§ ЧТО ТРЕБУЕТСЯ
Определите, согласуются ли с фрагментом о генерале Хорвате ниже следующие утверждения: 1. Став Главноначальствующим в полосе отчуждения, Хорват сохранил должность директора-распорядителя КВЖД. 2. В сентябре 1918 г. в Охранной страже КВЖД было более двухсот офицеров. 3. Инициатива Колчака по отстранению Семенова от командования была осуществлена в декабре 1918 г. На каждое утверждение ответьте «да» или «нет» и приведите решающие слова фрагмента в точной цитате.

С августа 1919 г. после упразднения должности Верховного уполномоченного генерал Хорват занял пост Главноначальствующего в полосе отчуждения, сохранив за собой должность директора-распорядителя КВЖД.

86

В сентябре 1918 г. в составе Охранной стражи КВЖД насчитывалось 173 офицера, включая штаб стражи [ГАРФ, ф. Р-6081, оп. 1, д. 127, л. 249-259].

87

Деятельность семеновских вербовщиков в полосе отчуждения не имела законных оснований. Вообще отношения между Хорватом, при всей его дипломатичности и «двуликости», и атаманом Семеновым трудно назвать безоблачными. Например, в декабре 1918 г. Хорват поддержал инициативу Колчака по отстранению Семенова от командования, так и не реализовавшуюся из-за вмешательства японцев. В дальнейшем, в марте 1919 г. Хорват предупредил генерала Плешкова, по словам Будберга, «слишком заигрывающего с Семеновым», об отстранение от дел, в случае если он не прекратит попыток неуместного сближения с атаманом. В январе 1920 г., после объявления атаманом Семеновым себя преемником адмирала Колчака в возглавлении Российской Восточной окраины, Хорват в пику Семенову издал приказ о принятии на себя всей полноты государственной власти в отношении русского населения и русских учреждений полосы отчуждения.

§ ДАННЫЕ УПРАЖНЕНИЯ
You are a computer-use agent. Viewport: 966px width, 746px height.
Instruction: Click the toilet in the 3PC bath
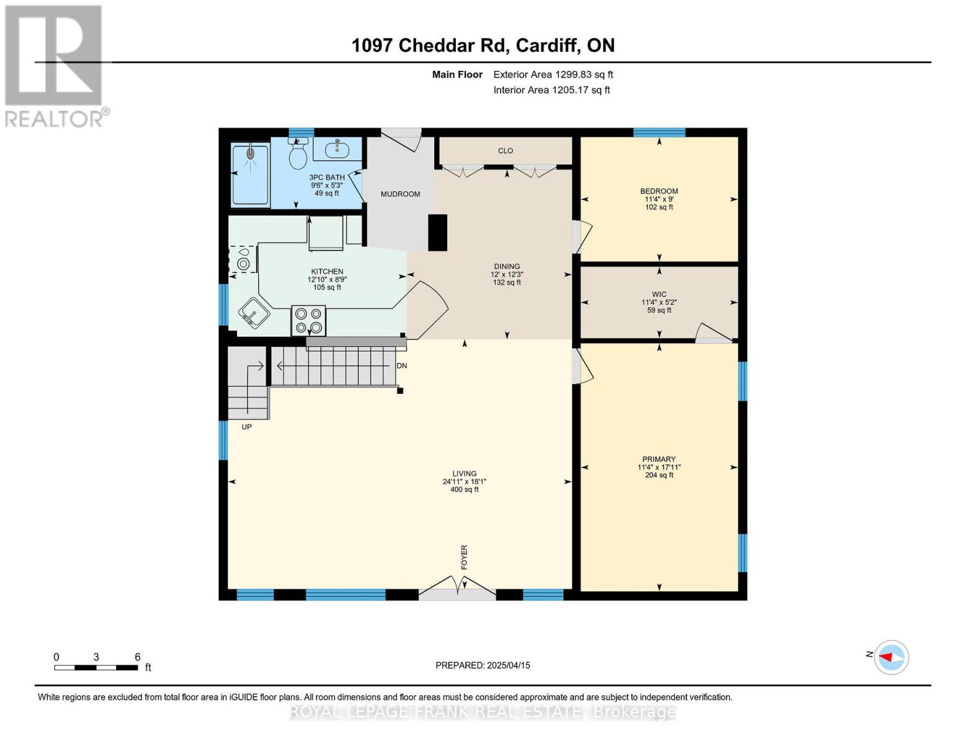(299, 155)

§ РЕЗУЛЬТАТ ВЫПОЛНЕНИЯ
1. Да: «сохранив за собой должность директора-распорядителя КВЖД».
2. Нет: «насчитывалось 173 офицера, включая штаб стражи».
3. Нет: «так и не реализовавшуюся из-за вмешательства японцев».